最初に何十mだった距離は少女の長いようで短い突撃で……もはや10mもない。
全ての触手が両腕に集束され、打撃の威力を増していく。
9m、彼女の脚は大きく一歩。
8m、彼女の腕は更に剣を構え。
7m、終にその強固な両腕の積層魔力柱が削り切れる。
6m、だが、継続される打撃はしかし全て鎧を腕を剣を強打しても少女は止まらず。
5m、剣に触手がめり込んで尚、突撃は止められず。
4m、3m、2m、1m。
触手を弾かれ、剣が降り上げられ、大上段から落とされ、剣先が己を割く寸前にソレは自身の全力での防御を選択し、両腕をクロスさせて間に合わせた。
その触手の硬度は極めて堅く。
捩じり合わせられ、凝集された細胞が硬質化し、培養ゾンビ達と同じように強固なカウンターへの布石を形成した―――。
斬ッッッ。
たった一太刀。
素人にしか過ぎない彼女の渾身が、まるで憧れたあの人のように、いつも守ってくれた誰かの背中にも似て、彼女の頭部までも地に這うように低く。

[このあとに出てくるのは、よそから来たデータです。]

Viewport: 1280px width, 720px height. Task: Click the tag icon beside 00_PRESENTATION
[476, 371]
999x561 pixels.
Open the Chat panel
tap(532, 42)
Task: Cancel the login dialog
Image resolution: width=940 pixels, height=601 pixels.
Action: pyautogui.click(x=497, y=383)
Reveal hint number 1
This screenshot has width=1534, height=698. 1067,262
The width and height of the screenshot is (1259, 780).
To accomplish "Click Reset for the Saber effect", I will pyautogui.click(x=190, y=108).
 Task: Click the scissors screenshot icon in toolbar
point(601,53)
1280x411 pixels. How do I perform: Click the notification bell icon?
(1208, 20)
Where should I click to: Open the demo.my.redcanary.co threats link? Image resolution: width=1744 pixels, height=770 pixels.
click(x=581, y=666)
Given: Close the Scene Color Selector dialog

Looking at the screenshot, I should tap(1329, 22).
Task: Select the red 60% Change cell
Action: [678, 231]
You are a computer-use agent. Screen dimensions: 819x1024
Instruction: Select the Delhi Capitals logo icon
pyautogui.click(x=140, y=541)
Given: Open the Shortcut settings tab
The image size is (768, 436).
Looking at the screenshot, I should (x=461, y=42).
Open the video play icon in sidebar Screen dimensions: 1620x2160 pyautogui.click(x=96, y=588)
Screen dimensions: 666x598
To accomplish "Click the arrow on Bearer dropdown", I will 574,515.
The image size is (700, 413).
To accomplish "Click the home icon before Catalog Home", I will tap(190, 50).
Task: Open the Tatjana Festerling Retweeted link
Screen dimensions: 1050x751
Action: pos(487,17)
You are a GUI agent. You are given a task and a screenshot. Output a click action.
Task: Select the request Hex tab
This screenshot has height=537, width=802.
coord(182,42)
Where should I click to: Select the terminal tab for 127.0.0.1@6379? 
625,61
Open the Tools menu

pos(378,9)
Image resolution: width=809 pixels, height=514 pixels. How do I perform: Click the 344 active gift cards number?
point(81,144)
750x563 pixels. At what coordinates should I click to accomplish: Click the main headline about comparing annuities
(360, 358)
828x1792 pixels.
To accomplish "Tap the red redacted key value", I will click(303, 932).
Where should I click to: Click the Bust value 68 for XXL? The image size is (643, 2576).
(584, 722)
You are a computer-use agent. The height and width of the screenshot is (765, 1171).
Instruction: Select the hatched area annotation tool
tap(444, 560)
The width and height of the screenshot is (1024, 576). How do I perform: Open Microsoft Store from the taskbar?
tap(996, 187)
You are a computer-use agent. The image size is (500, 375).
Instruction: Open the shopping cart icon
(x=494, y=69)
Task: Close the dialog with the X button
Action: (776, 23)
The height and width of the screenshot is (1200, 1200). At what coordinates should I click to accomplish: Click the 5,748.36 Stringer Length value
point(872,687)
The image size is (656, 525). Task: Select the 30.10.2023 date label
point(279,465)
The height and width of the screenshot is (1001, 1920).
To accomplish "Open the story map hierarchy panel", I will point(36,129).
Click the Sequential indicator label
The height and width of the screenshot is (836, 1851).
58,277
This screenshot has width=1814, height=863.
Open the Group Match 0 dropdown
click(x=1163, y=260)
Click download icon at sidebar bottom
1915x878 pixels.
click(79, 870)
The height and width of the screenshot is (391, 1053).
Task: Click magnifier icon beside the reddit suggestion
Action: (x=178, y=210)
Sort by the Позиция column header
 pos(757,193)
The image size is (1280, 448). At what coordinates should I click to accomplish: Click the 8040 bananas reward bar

それを狙わずにはいられないソレだったが、その意識は確実にその瞬間だけは2つであったに違いない。
人間を二つに分けたなら、どちらが本物だろうか?
ゾンビと呼ばれるソレは別たれた半身を見る事なく。
ただ、最後に彼女の後ろにある光景だけをその触手の中に紛れている幾つかの瞳で見た。
大きな車両。
その中に上半身だけを横たえて、血と臓物を垂らしながら、それでも僅かに首を上向け、少女の姿を眩しそうに見て、唇の端を曲げた少年。
今、その瞳にはきっと敵など映っていない。
黒く研ぎ澄まされた一振りと。
ようやく護るべきモノを後ろにして成長した少女の艶やかにすら見える黒と金の色彩のみが、夜半に掛かる沖天の月の下、確かに煌いている。
きっと生きてはいないのに、死体の癖に、今斃れるソレと同じなのに。
そのソレにすら羨ましいという感情のようなものを、思い起こさせるような―――幸せそうな顔で『僕達の、勝ちだ』と
剣先から爆発した魔力の完全転化による熱量と衝撃。
それが何もかもを白く白く染めていった。